In reference to the etiology, it should be noted that syphilis is a relatively frequent cause of paralysis of the oculo-motorius. Aside from this it may be caused, as may paralyses in general, by rheumatism, diseases of the central nervous system, changes at the base of the brain, in the orbit, etc.

The treatment is in the first place to be directed against the cause; for instance, syphilis. In other respects the treatment recommended for paralysis of the abducens is applicable.

If, after recovery from paralysis, strabismus remain, it is to be relieved by tenotomy of the rectus externus, and if there be very great loss of motion on the side of the rectus internus, it may be necessary simultaneously to bring the insertion of that muscle forward. The question of treatment is more complicated in cases where the upward and downward movements are only partially restored. Only where the vertical deviation of the eyes is very considerable do we have the indication for bringing forward the insertion of the rectus inferior or superior. Von Graefe[1] recommended that slight defects of vertical motion be compensated for by tenotomy in the other eye of the muscle acting in the same direction, be it the rectus inferior or superior.
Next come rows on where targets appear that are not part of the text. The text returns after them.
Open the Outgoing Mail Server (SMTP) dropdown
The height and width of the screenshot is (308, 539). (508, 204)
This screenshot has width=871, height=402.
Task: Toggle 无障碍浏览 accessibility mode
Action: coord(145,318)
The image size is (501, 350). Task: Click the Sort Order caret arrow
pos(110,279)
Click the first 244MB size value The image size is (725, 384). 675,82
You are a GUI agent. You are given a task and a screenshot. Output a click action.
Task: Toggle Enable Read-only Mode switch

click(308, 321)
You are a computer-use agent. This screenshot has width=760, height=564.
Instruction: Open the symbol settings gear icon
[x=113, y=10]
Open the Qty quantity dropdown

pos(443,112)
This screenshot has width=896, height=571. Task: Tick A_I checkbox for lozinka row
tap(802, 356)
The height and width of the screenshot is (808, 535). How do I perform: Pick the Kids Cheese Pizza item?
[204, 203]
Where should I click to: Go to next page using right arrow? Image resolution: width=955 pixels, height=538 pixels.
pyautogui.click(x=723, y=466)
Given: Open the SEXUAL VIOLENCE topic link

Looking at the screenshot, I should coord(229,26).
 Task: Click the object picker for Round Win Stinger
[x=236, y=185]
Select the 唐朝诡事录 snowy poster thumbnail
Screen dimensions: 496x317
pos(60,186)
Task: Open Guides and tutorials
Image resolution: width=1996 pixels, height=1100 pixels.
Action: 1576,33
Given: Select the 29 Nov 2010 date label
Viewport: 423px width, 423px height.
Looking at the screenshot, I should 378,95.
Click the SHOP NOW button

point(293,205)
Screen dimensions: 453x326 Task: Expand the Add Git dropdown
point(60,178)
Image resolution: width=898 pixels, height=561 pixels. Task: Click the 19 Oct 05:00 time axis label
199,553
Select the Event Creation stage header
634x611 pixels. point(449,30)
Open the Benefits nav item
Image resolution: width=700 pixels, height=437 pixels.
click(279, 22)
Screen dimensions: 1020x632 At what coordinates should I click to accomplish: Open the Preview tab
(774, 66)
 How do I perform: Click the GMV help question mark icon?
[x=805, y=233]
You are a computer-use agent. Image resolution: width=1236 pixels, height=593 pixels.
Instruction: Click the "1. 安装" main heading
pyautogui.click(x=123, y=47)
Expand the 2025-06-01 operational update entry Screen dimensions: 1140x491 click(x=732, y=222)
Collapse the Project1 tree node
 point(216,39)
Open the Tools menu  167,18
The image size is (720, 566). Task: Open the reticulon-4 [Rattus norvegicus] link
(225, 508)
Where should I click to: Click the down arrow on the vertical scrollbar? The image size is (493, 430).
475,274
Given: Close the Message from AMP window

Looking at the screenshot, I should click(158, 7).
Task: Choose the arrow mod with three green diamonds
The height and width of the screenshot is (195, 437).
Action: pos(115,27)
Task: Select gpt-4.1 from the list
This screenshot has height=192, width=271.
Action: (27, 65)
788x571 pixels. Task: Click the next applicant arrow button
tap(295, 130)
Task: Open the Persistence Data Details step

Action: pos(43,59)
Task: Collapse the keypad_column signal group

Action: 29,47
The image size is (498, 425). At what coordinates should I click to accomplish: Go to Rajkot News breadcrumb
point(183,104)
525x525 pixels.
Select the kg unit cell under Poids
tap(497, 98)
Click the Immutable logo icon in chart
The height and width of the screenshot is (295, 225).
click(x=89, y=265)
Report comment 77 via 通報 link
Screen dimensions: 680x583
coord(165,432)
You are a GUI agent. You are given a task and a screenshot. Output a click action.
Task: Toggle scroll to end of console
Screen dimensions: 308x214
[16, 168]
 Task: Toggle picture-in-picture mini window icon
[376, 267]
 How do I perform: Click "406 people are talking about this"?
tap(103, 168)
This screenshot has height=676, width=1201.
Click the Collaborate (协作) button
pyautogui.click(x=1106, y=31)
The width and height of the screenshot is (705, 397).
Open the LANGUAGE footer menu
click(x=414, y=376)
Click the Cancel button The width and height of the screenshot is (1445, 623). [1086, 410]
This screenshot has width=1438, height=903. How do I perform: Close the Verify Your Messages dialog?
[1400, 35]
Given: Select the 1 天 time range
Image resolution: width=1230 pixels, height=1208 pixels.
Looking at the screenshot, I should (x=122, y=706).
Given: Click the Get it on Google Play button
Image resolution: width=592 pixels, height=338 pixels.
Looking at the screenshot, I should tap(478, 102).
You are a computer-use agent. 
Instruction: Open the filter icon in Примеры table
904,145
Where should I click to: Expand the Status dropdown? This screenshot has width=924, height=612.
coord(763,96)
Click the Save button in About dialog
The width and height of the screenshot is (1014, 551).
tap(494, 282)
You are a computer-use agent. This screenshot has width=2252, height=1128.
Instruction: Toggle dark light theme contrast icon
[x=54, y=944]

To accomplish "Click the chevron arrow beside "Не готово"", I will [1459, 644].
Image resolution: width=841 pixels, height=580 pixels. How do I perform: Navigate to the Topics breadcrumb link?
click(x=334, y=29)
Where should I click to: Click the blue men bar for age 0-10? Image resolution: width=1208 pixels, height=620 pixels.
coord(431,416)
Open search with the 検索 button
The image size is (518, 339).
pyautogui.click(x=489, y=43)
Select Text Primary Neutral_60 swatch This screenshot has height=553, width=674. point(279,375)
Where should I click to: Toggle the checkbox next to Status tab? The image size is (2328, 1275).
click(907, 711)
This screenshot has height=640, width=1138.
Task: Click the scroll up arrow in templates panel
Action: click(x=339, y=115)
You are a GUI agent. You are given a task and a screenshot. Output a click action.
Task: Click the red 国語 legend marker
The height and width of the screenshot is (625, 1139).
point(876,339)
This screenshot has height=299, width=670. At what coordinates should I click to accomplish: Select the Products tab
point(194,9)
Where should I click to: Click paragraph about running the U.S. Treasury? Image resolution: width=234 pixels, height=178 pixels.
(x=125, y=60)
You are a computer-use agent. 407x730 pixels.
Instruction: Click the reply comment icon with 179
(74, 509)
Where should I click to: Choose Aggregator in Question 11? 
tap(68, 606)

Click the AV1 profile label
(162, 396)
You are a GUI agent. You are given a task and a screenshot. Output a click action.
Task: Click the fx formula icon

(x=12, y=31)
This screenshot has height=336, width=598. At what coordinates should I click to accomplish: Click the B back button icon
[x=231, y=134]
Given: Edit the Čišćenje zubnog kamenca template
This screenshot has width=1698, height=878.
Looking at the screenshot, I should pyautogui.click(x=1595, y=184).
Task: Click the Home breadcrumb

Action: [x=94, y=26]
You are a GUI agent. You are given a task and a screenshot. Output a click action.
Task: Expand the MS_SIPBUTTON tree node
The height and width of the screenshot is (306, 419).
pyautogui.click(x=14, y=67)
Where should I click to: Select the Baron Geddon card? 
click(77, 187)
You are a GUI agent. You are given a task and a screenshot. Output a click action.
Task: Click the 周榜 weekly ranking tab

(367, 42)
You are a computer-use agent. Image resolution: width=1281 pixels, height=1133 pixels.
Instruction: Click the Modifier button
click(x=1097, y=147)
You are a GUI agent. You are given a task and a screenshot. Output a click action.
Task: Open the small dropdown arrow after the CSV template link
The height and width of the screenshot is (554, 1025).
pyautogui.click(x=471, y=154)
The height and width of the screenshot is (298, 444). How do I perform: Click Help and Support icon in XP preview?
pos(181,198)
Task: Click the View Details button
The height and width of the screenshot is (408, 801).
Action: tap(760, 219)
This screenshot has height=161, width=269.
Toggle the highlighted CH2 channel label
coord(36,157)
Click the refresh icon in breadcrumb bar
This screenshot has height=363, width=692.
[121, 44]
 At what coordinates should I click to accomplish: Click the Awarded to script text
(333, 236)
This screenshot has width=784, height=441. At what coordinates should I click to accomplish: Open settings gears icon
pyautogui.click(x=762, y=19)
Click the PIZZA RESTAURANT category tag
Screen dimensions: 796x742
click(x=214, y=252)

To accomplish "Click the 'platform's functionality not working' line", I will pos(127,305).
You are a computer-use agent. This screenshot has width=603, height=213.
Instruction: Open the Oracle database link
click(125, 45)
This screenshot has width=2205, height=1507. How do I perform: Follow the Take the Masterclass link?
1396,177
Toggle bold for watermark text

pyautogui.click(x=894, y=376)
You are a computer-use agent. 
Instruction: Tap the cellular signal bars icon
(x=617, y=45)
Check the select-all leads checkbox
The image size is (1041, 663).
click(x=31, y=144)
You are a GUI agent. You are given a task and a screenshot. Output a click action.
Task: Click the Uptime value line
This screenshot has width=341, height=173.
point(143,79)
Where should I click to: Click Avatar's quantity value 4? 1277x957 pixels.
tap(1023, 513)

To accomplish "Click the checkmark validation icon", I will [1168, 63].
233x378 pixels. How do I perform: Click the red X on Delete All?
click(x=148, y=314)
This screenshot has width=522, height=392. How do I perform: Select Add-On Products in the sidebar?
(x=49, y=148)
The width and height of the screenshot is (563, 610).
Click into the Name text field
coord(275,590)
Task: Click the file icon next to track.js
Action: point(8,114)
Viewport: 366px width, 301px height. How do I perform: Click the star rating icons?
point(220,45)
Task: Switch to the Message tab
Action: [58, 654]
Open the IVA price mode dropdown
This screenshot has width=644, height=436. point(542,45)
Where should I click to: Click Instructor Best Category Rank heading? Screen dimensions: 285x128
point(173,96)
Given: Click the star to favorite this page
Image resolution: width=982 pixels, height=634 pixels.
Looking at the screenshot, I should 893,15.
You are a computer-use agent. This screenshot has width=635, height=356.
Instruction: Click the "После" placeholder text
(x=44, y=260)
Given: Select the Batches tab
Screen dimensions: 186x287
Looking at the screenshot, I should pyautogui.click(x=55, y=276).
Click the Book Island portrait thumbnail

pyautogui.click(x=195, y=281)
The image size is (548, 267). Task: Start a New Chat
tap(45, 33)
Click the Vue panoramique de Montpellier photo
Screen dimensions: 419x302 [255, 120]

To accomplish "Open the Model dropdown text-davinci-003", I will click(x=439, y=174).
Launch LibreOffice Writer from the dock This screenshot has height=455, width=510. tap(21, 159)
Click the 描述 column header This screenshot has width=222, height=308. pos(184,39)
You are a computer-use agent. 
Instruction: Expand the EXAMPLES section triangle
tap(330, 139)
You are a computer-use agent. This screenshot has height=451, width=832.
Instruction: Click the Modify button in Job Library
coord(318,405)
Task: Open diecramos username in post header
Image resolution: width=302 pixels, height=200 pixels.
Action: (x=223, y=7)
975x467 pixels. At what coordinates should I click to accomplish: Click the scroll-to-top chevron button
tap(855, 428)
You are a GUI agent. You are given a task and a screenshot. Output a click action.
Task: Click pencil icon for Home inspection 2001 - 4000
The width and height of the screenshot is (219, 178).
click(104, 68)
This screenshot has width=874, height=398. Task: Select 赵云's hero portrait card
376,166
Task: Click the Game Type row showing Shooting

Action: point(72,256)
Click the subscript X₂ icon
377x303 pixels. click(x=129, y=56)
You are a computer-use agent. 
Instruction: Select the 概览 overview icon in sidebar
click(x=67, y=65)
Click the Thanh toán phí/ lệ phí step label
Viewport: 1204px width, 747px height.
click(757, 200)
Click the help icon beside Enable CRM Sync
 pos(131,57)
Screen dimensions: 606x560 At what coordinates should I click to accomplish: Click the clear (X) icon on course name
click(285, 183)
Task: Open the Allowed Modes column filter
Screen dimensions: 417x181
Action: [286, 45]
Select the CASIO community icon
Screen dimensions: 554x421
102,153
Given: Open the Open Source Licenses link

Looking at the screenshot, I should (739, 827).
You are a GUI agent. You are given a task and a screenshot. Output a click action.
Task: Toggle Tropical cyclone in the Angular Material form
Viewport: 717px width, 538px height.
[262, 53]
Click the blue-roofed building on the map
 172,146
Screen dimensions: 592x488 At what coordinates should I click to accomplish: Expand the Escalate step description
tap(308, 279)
If, for instance, the right eye squints upward and has but limited movement downward, then a tenotomy of the rectus inferior in the left eye will cause that to turn upward and limit its movement downward. If a harmonious action of the ocular muscles is thus partially, but not sufficiently established, the insertion of the rectus superior of the right eye may be set backward.

  1. Klin. Monatsbl. für Augenheilk., 1864, pag. 1.